I‘m actually just in charge of coordinating the finish of Stage 03 here in Aspen today. Gunnison, the start, had its own set of volunteers, and then the race comes here, where we have our own set of volunteers. The planning starts about a year out: only two weeks after the race is over we pick the ball up once again, figuring out what we can do better. It’s a constant process. We meet maybe twice a month in the fall and winter, and then as the race gets closer and closer the coordinators are meeting two or three times a week. My main task is figuring out what the race requires in terms of volunteers, and then making efforts with both locals and those coming in from out of town in order to staff those needs. The meetings are for the race in general; not just for volunteers. I’m there to represent the volunteer effort in order to work with the organizers and staff to figure out what we need to bring to the table.

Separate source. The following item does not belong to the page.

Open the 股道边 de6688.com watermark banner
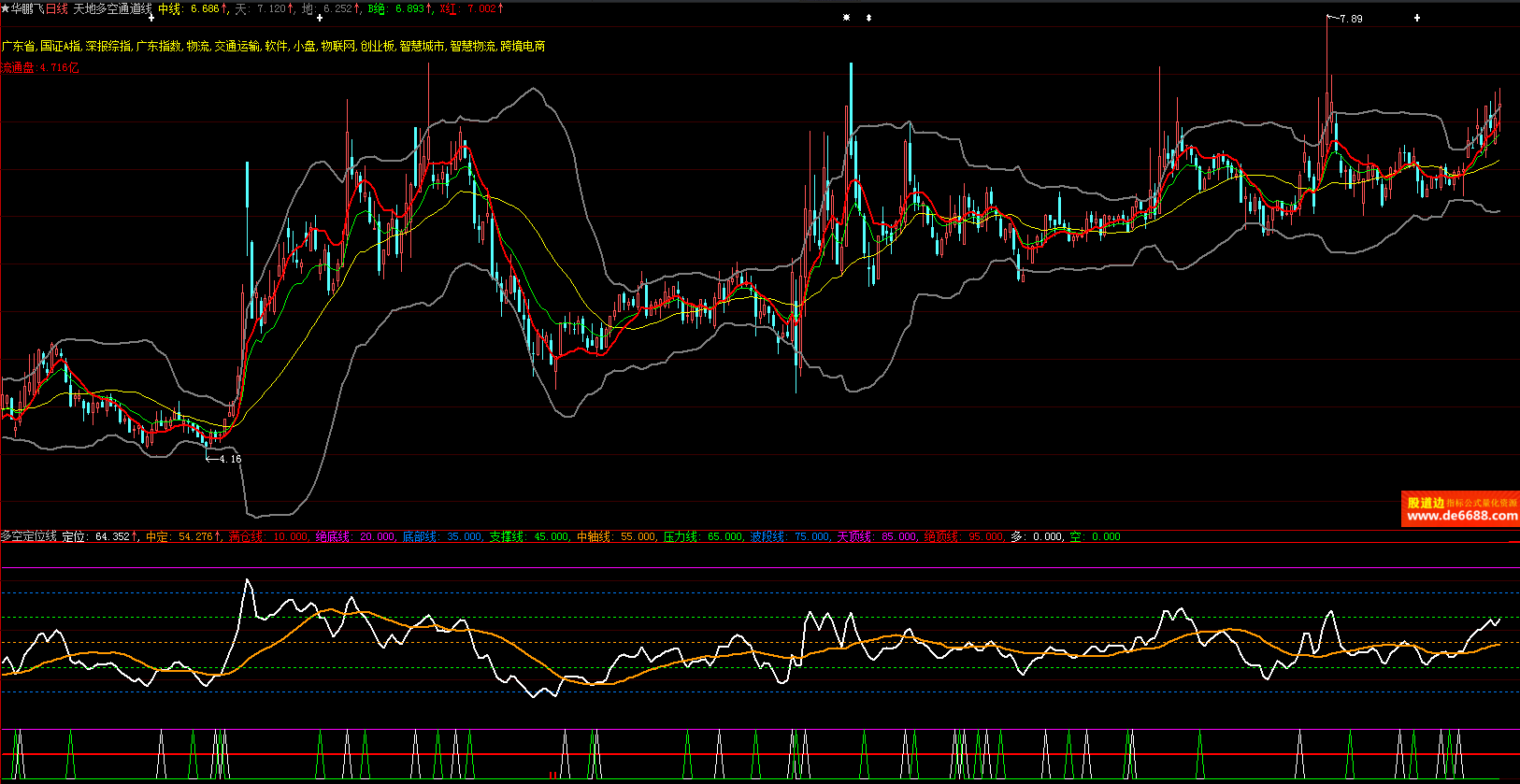The width and height of the screenshot is (1520, 784). pos(1460,509)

“It’s everybody that’s involved, there are an incredible number of details that need to be perfected in order to make a race like this go off. Myself, the other volunteer coordinators and the volunteers themselves are just one part of that.”

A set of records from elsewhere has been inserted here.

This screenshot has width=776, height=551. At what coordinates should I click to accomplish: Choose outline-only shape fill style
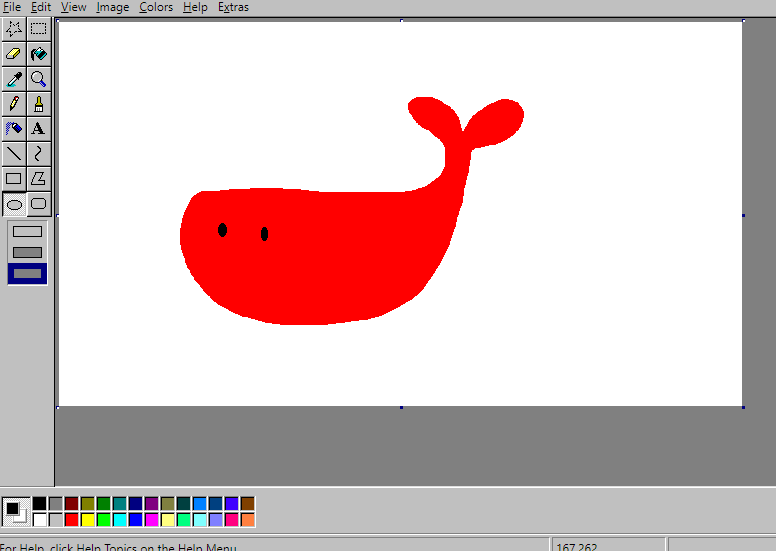[27, 231]
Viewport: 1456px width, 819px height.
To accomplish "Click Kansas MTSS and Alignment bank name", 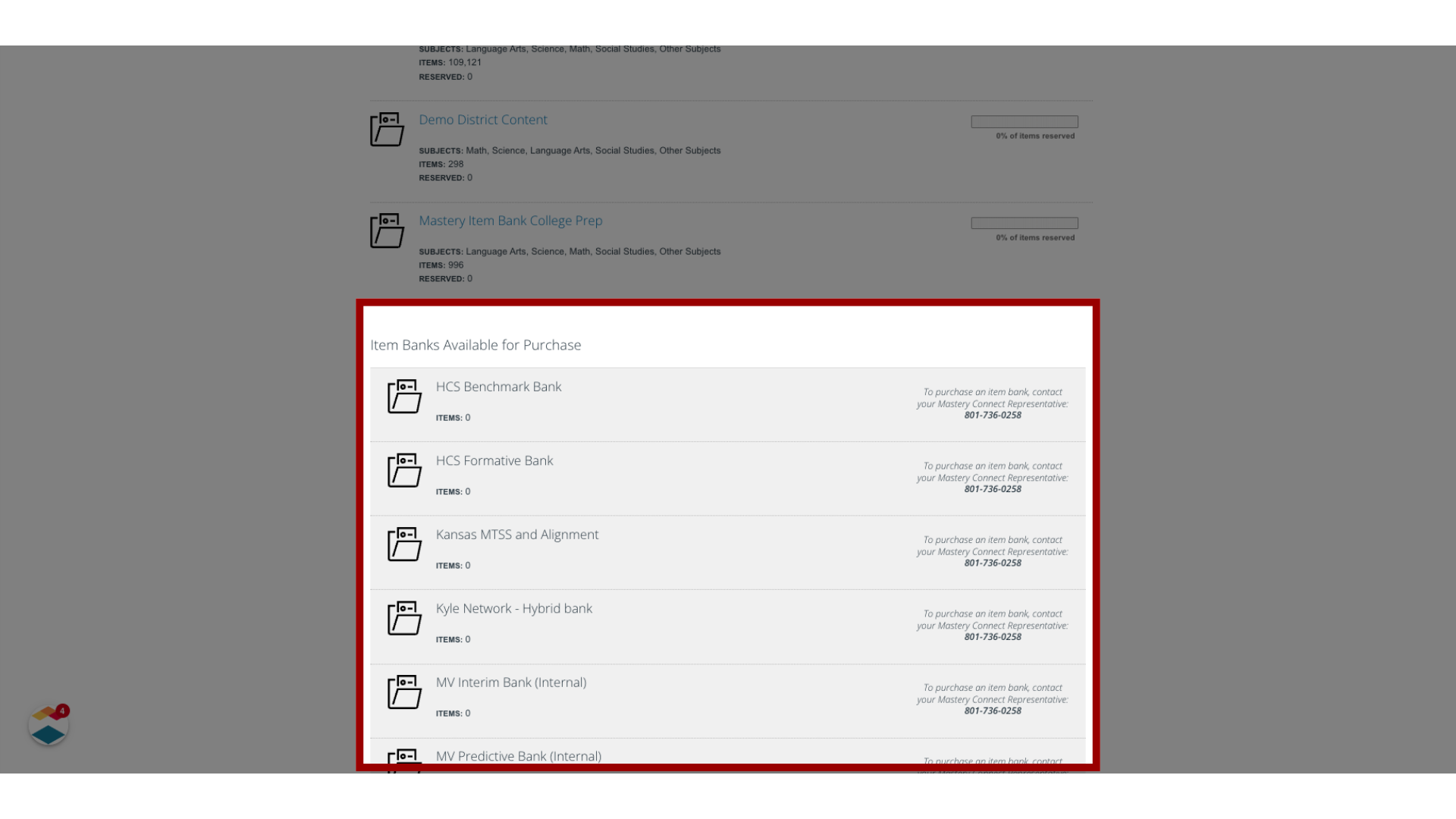I will point(517,534).
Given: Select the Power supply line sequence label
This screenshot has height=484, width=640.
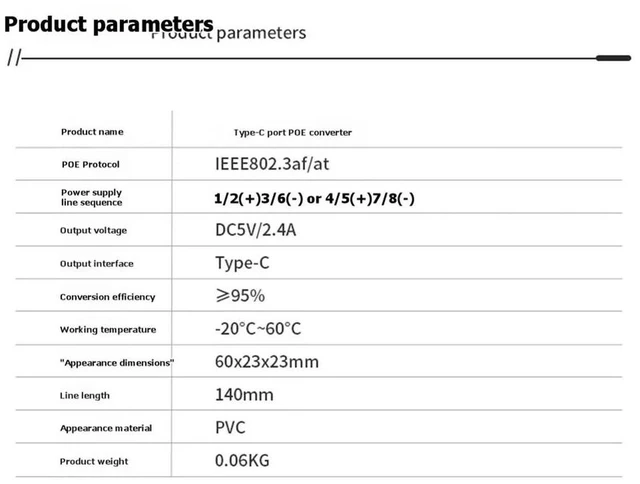Looking at the screenshot, I should click(91, 197).
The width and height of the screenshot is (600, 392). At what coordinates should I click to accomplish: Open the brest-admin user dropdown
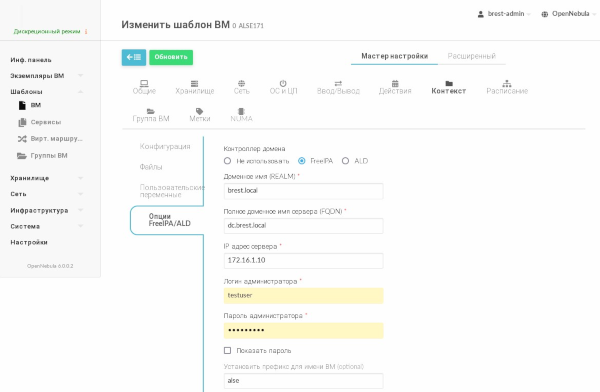(x=504, y=14)
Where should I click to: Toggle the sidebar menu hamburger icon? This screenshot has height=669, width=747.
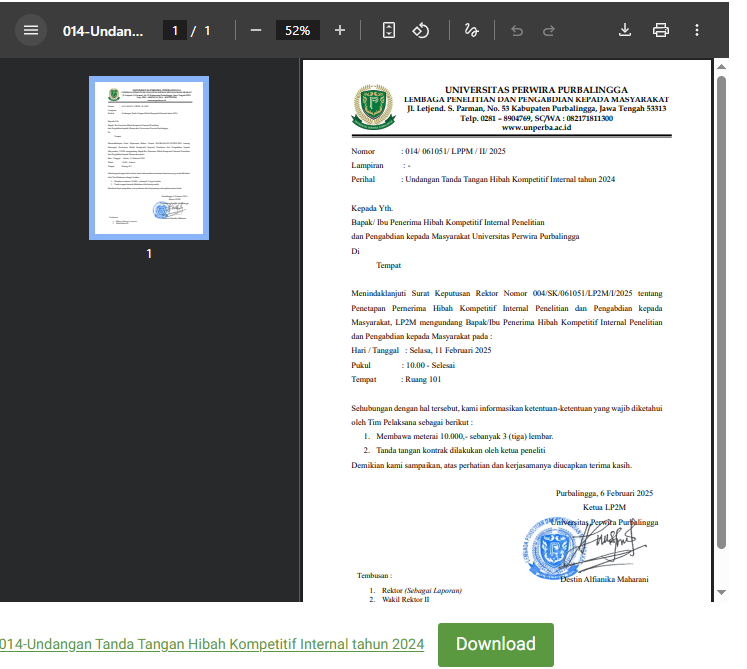(x=31, y=30)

We had about 200 sign up this year, though the actual number today was definitely less than that—you have people who are planning on coming but don’t make it for one reason or another. Somewhere in the neighborhood of 120 or 130 actually showed up today to volunteer, which is a good number.


The volunteers serve a lot of roles. We have Course Marshals, who are some of the most important volunteers, being in charge of a lot of the safety concerns. They’re at cross streets and driveways and merges working to keep the riders and the caravan safe. We have security folks at the finish keeping the finishing area clear for the race to come into and through. We have people in the media tent helping guide the writers and photographers around, getting them what they need. We have people pouring beer at the New Belgium station which benefits the committee that brought the race town. We also have volunteers helping the anti-doping controls, they escort the riders being tested today directly from the race into the control. That doesn’t even cover every person helping out today but those are the primary functions we are helping to serve.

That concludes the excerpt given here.